Monitoring and Restarting Therapy
- Regular monitoring during the holiday period is essential, typically including bone density scans every 1-2 years and reassessment of fracture risk factors.
- The patient's treatment plan should be reassessed regularly, considering factors such as age, comorbidities, and concomitant medications, to minimize the risk of adverse events and optimize treatment outcomes 1.
From the Research
Guidance for Taking a Drug Holiday from Bisphosphonates
- The decision to take a drug holiday from bisphosphonates should be individualized, considering factors such as bone mineral density, fracture history, and overall risk of fracture 2, 3, 4.
- Patients with low to moderate risk of fracture may be considered for a drug holiday after 3-5 years of bisphosphonate treatment, while those with high risk should continue treatment without a holiday 2, 3.
- The duration of a drug holiday is not well established, but studies suggest 2-5 years may be appropriate, depending on the type of bisphosphonate used and individual patient factors 3, 4, 5.
Evaluation During a Drug Holiday
- Regular reassessment of bone mineral density and fracture risk is recommended every 1-3 years during a drug holiday 2, 5.
- Patients should be monitored for increases in bone turnover markers and reductions in bone mineral density, which may indicate a need to restart treatment 6.

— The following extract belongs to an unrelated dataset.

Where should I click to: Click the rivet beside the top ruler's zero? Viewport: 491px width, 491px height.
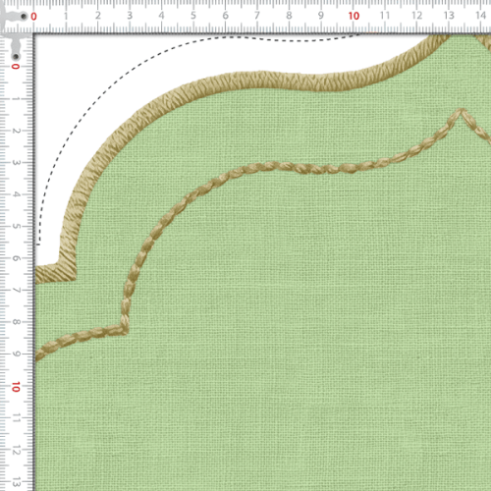(x=24, y=16)
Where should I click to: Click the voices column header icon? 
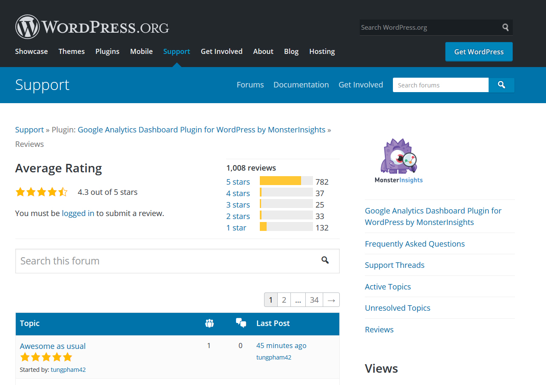pyautogui.click(x=209, y=323)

- Risk factors for holiday-related fractures, such as older age, low hip BMD, and prevalent/incident fractures, should be taken into account when deciding whether to extend or end a drug holiday 6.
Restarting Treatment After a Drug Holiday
- If assessments during a drug holiday show an increased risk of fracture, treatment may be restarted or an alternative therapy, such as raloxifane, teriparatide, or denosumab, may be considered 2, 3.
- The decision to restart treatment should be based on individual patient factors and the results of regular monitoring during the drug holiday 3, 4.